Qualitative analysis results
| Corpus | Explicit | Direct | Definite | Positive |
| AIMed | 52% | 72% | 92% | 98% |
| BioInfer | 67% | 45% | 93% | 100% |
| HPRD50 | 75% | 53% | 81% | 92% |
| IEPA | 86% | 6% | 92% | 100% |
| LLL | 73% | 24% | 94% | 100% |
Results of the analysis of 50 interactions per corpus with respect to their directness, explicitness, certainty, and polarity. Results are given as fraction of analysed interactions that were not out-of-ontology (see Figure 3) and were identified as having a given property by two annotators. Cases where annotators disagreed were counted as half a point.

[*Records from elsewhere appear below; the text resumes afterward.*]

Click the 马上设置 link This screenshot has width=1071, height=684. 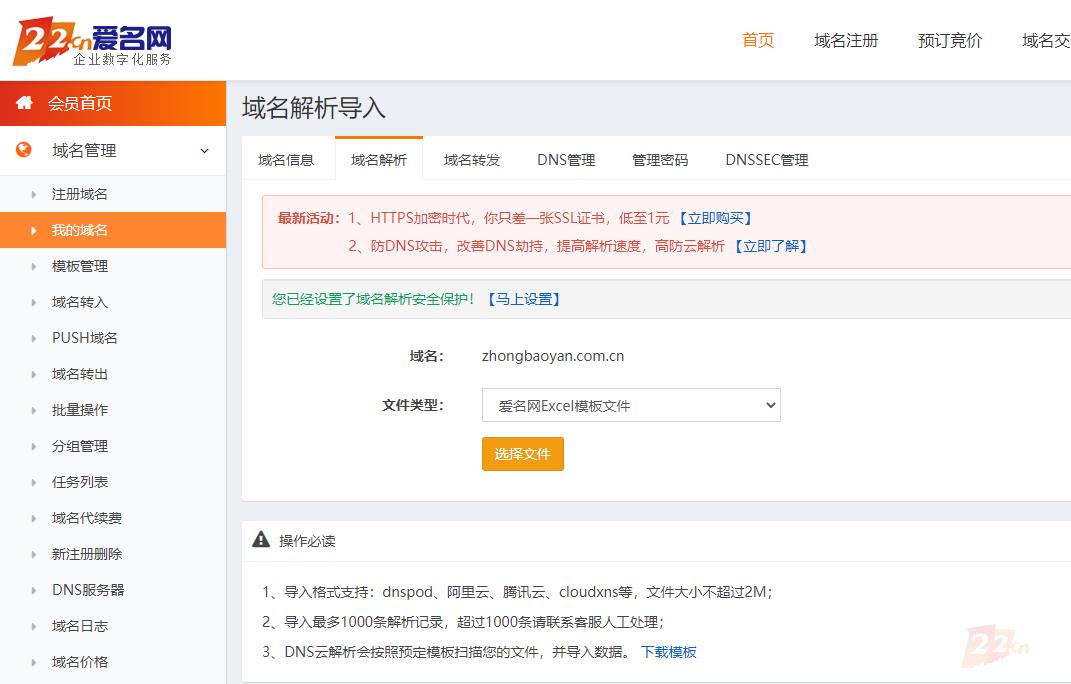[x=524, y=299]
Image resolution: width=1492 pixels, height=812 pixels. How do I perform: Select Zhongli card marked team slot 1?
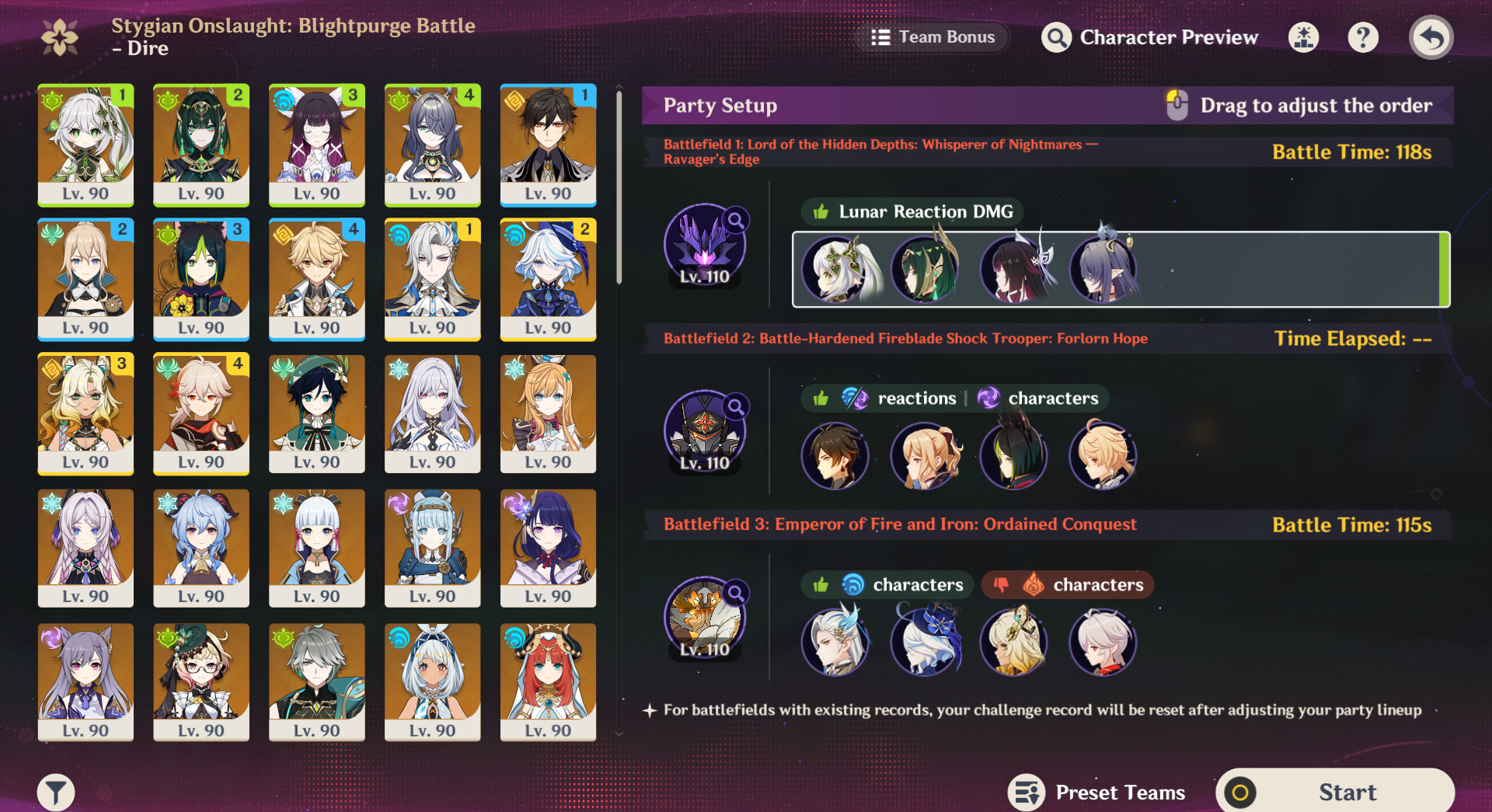pyautogui.click(x=548, y=145)
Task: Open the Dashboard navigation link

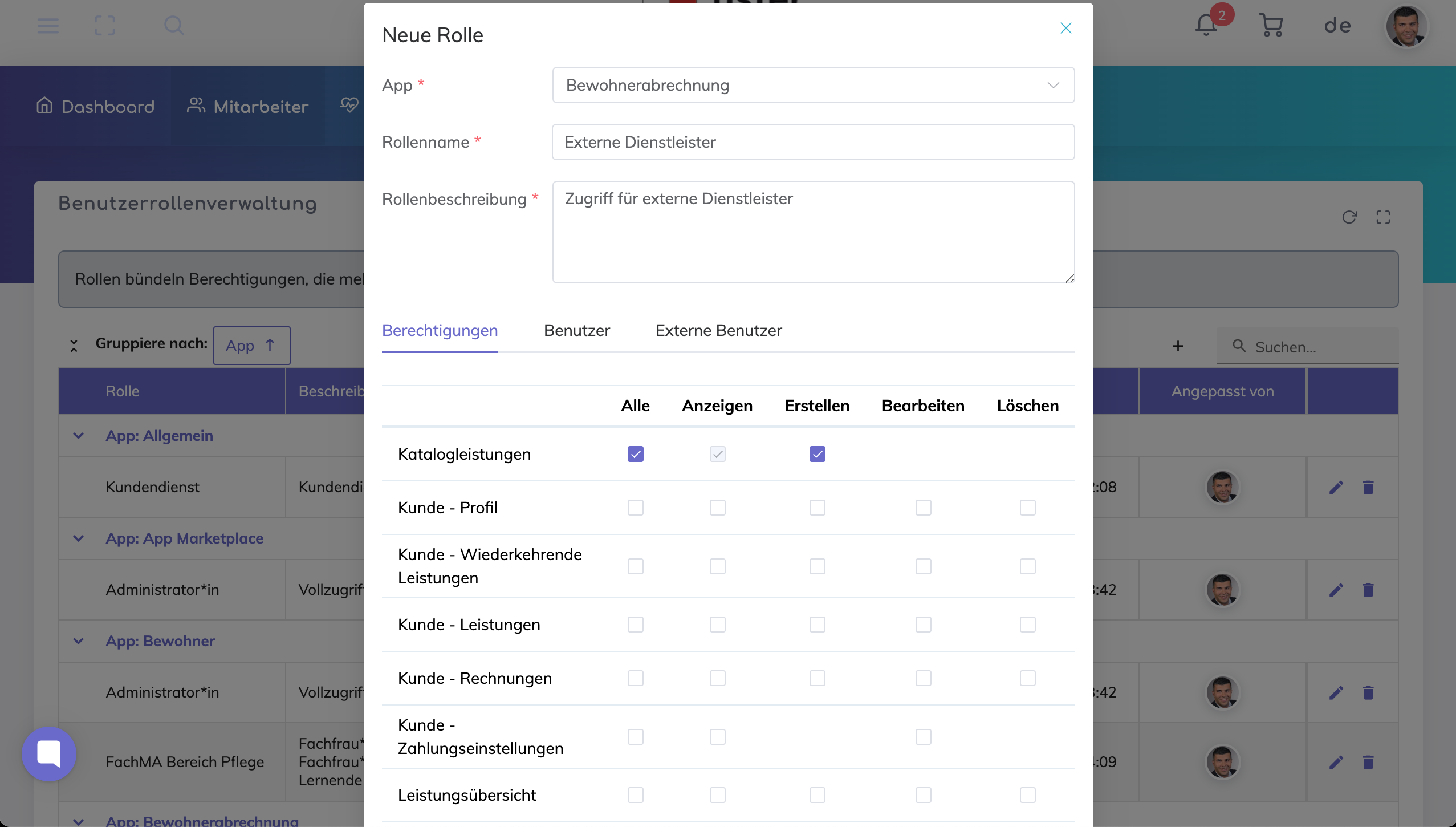Action: (x=96, y=106)
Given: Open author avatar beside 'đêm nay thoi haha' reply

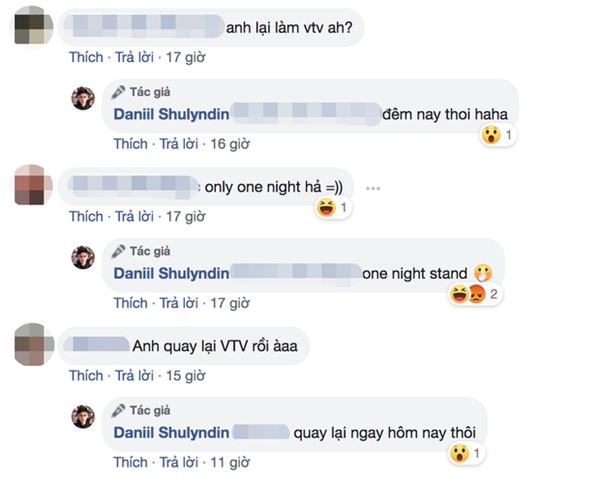Looking at the screenshot, I should pyautogui.click(x=83, y=98).
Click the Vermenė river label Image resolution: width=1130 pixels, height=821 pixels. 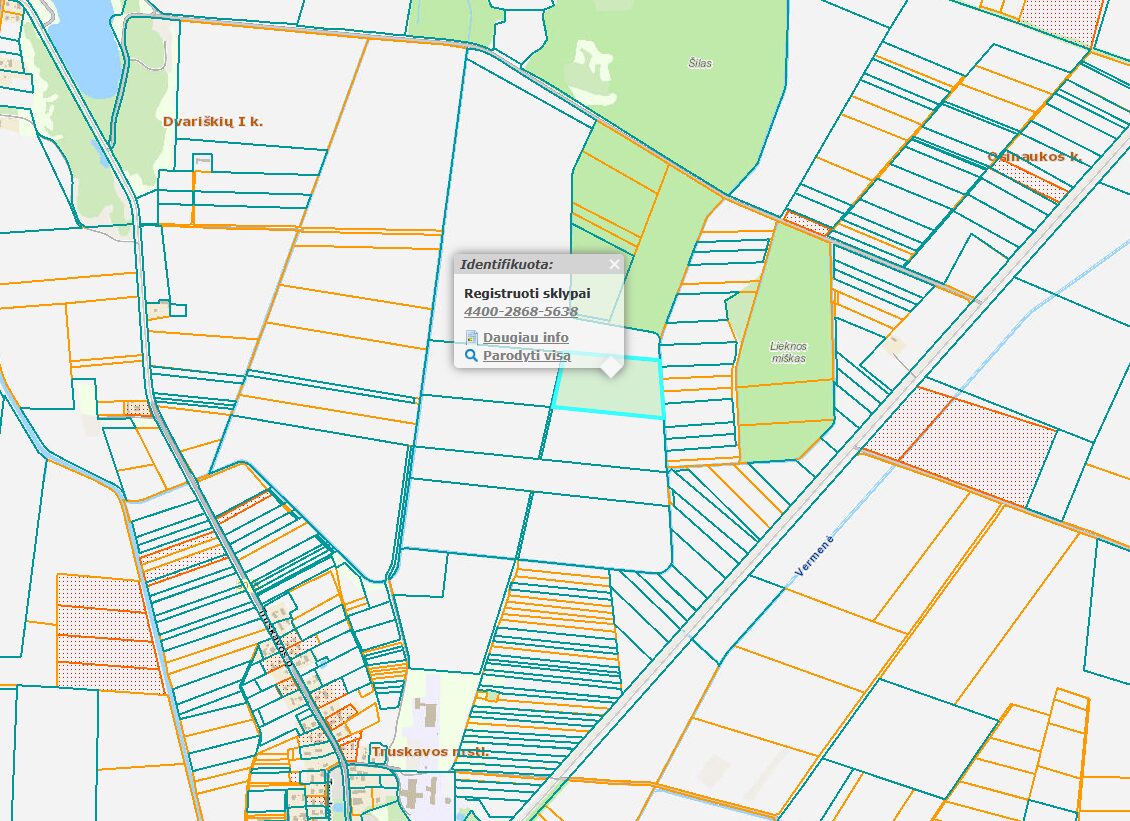coord(814,555)
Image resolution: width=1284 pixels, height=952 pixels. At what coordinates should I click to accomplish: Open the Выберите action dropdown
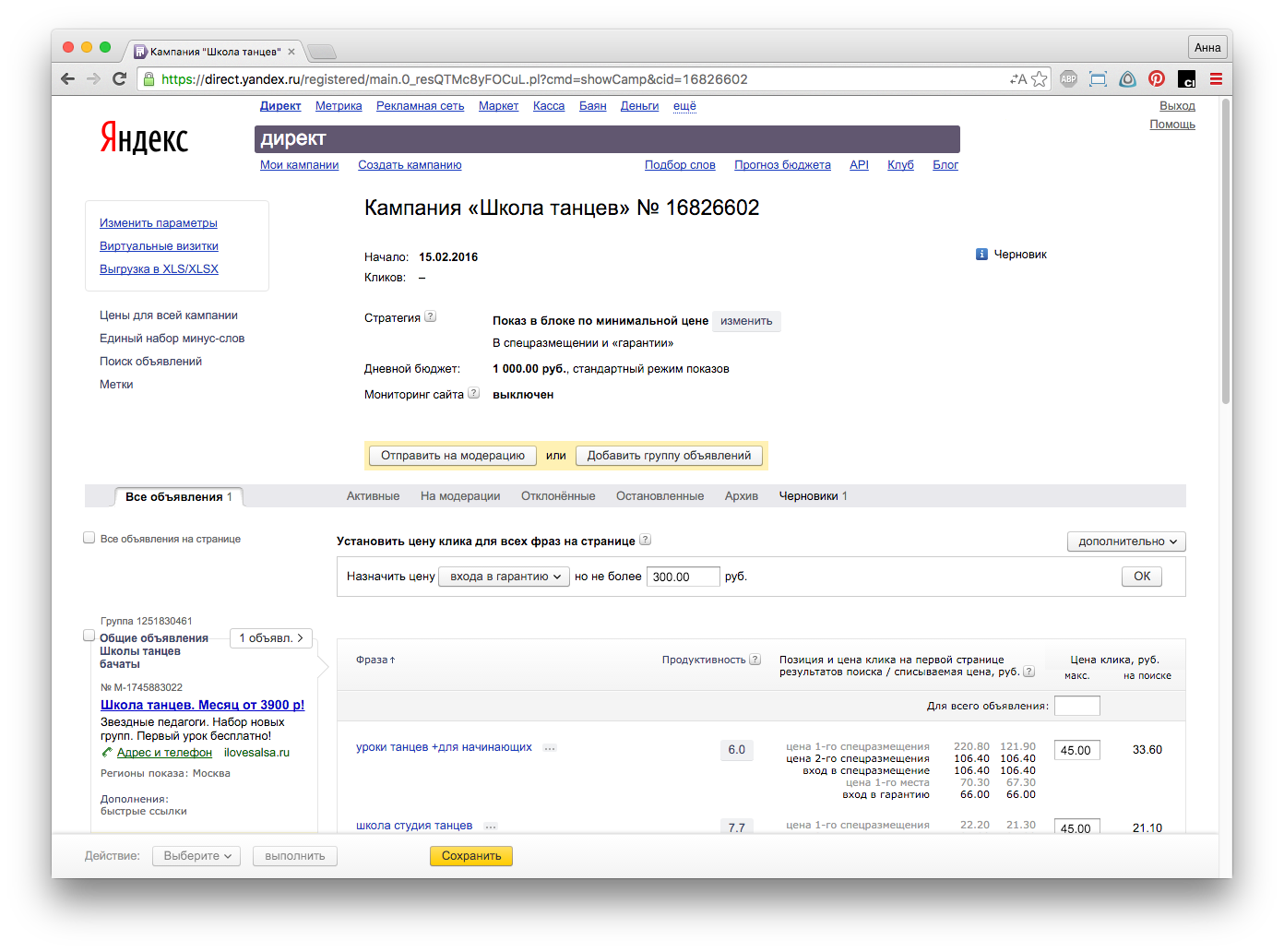196,856
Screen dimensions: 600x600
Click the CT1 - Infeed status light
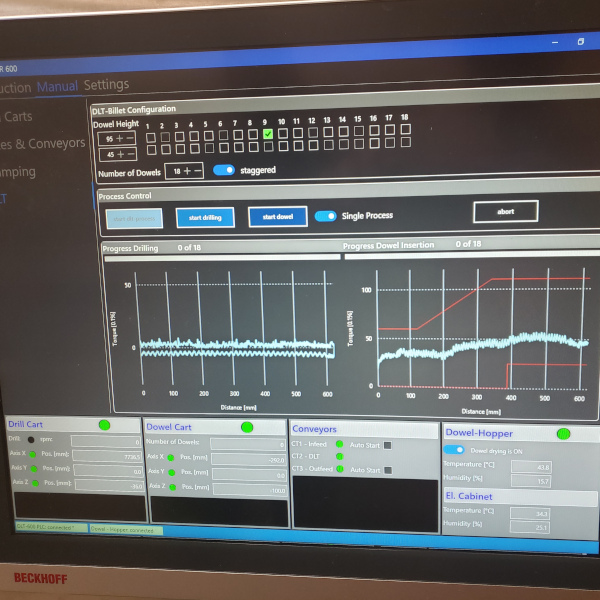coord(339,445)
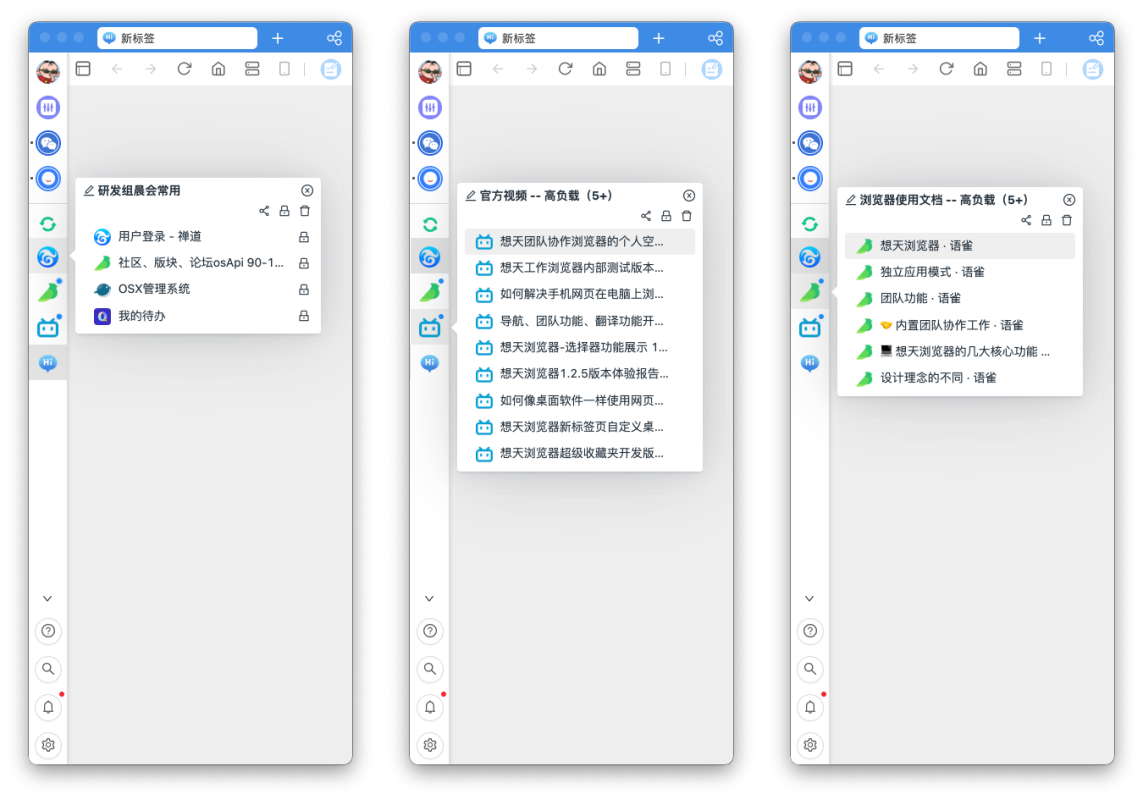This screenshot has height=800, width=1143.
Task: Close the 浏览器使用文档 popup panel
Action: point(1069,200)
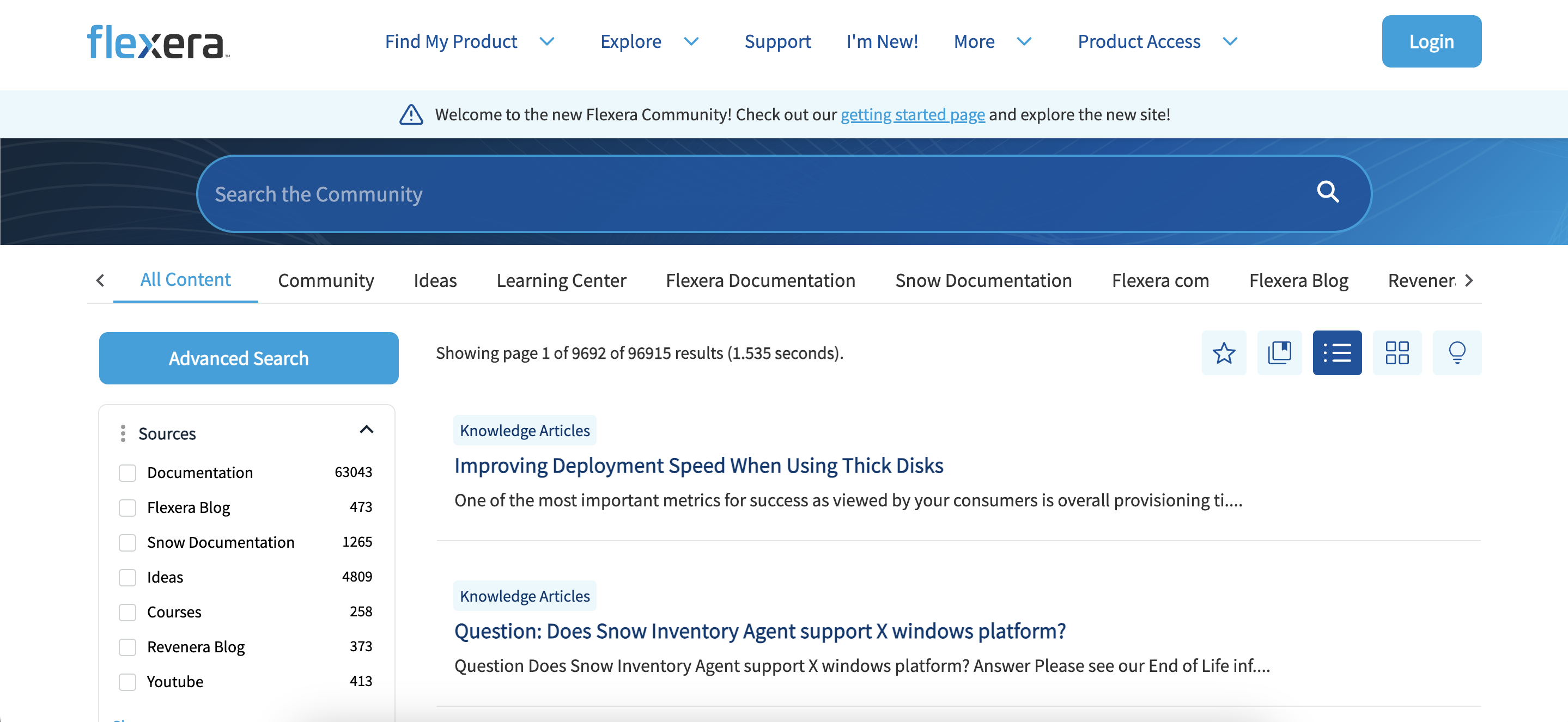This screenshot has width=1568, height=722.
Task: Click the search input field
Action: pyautogui.click(x=784, y=193)
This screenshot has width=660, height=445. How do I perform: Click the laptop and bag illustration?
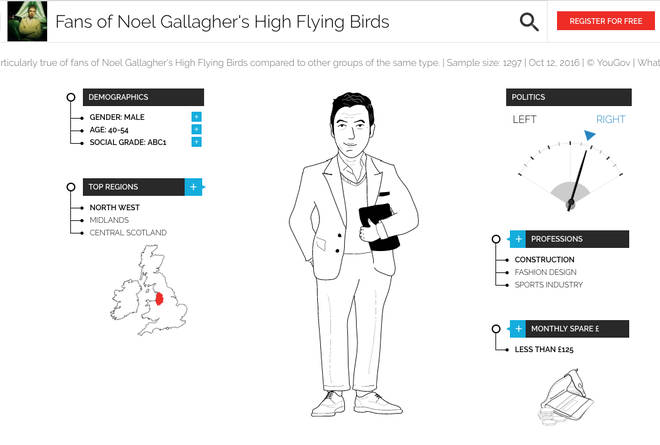(566, 396)
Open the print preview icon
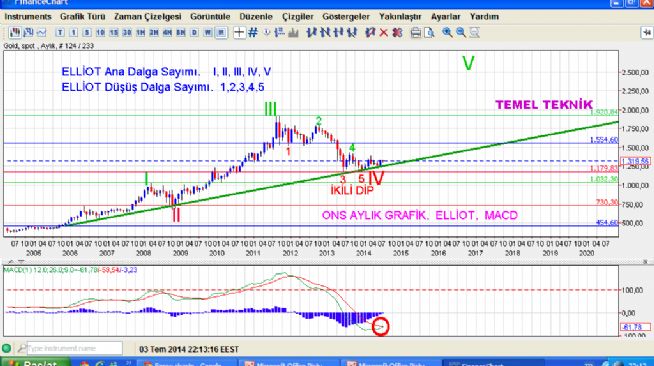The image size is (654, 366). 429,33
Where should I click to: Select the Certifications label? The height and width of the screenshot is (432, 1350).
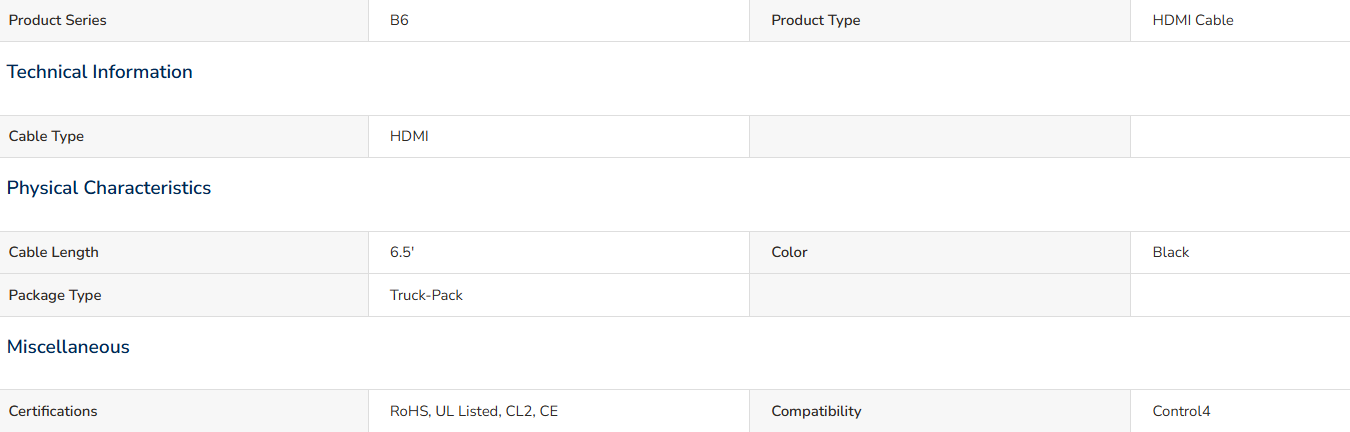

Figure 4RelEx interaction extraction rules. The three RelEx rules search the dependency graph for paths between protein names indicating an interaction. Found paths are filtered according to criteria such as whether certain interaction terms appear in them. In the examples the protein names are marked in bold, and the possible interaction words in italics. Rule 1 extracts protein1-relation-protein2 structures from the dependency graph. In the basic case the rule requires that the path includes a subject dependency (e.g. nsubj). Rule 2 extracts relations that are represented by a sequence of noun phrases connected to each other via prepositional dependencies (prep). Rule 3 searches for structures of the type relation-between-protein1-and-protein2 connected through prep_between and conj_and dependencies.